すなわち、24年4月にトラックドライバーの時間外労働時間の制限が始まったことは、トラック運賃を中心とする物流コストに大きな影響を与えたとは考え難いのが実態ではなかろうか。これまた前回の繰り返しになるが、メディアがこのような話題を取り上げる際には、特定の企業の動向に焦点を当て過ぎていると言える。
ところで、もっと長期的な視点でトラック運賃の動向を見た場合どうなるであろうか。そこでご覧いただきたいのが、1990年のトラック運送事業の規制緩和以前の85年1月から25年5月までの陸上貨物輸送の企業向けサービス価格指数の推移を示した図8.である。

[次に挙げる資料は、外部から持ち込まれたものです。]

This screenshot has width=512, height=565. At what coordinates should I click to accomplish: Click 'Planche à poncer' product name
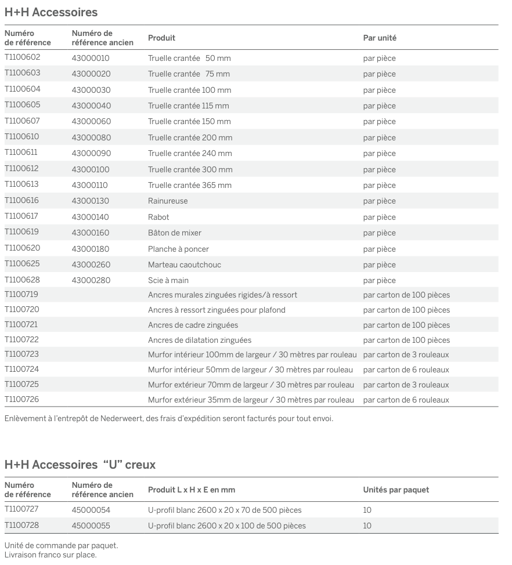tap(178, 249)
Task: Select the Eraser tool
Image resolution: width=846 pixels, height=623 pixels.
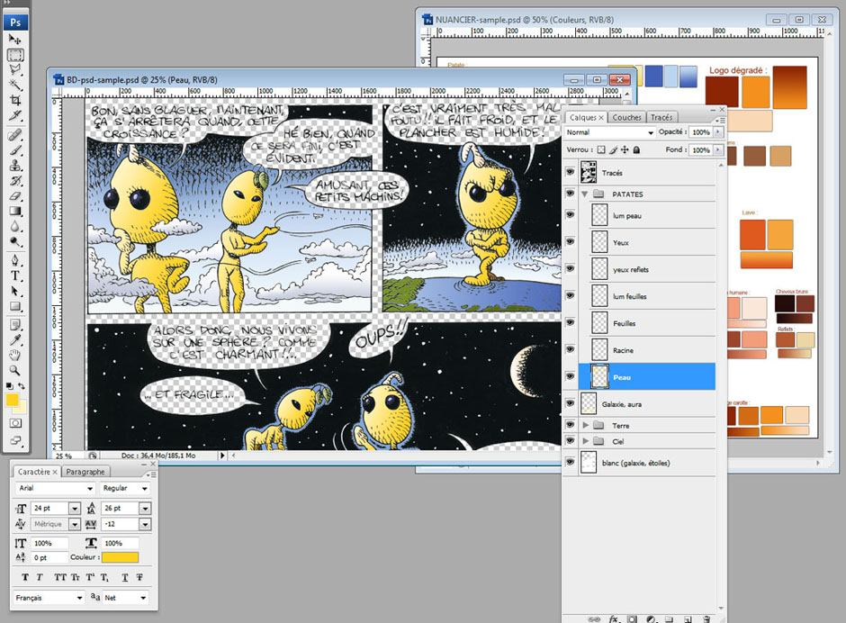Action: pyautogui.click(x=15, y=195)
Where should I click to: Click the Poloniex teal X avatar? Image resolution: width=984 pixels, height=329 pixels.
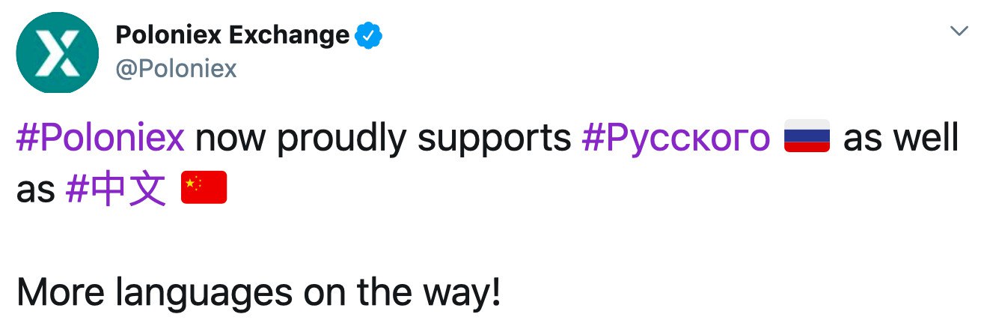point(57,54)
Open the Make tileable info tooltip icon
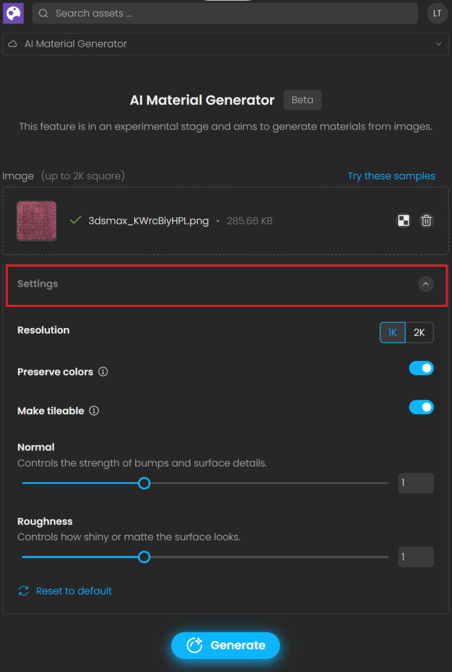 pos(94,411)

ご覧の通り、バブル期には上昇の一途をたどっていたトラック運賃は、90年12月の規制緩和開始、91年3月のバブル崩壊を経て上昇トレンドが鈍化し、その後長期間にわたって緩やかな下降トレンドが続いたが、14年4月に荷主勧告制度が厳格化されたことに伴い上昇に転じ、それ以降、将来のトラックドライバー不足に向けて断続的に規制が強化されるにつれて、コンスタントに上昇を続けて来たのである。
24年4月にトラックドライバーの時間外労働時間の制限が施行したことが、トラック運賃の動向に大きなインパクトを与えたとは言い難いが、それに向かう中長期的な過程の中で、運賃上昇のトレンドに入ったと言えるのではなかろうか。
しかし、上で指摘した通り、トラック運賃の値上りのトレンドは、貨物である「財」(モノ)の値上りトレンドよりもはるかに緩やかであり、運行コストの値上り分を価格転嫁できているかさえも疑問であるというのが、現時点における筆者の見方考え方である。
このようなものの見方考え方をベースに、次回は「物流2024年問題」を更に深掘りし、その本質と将来の行方を占ってみたいと考えている。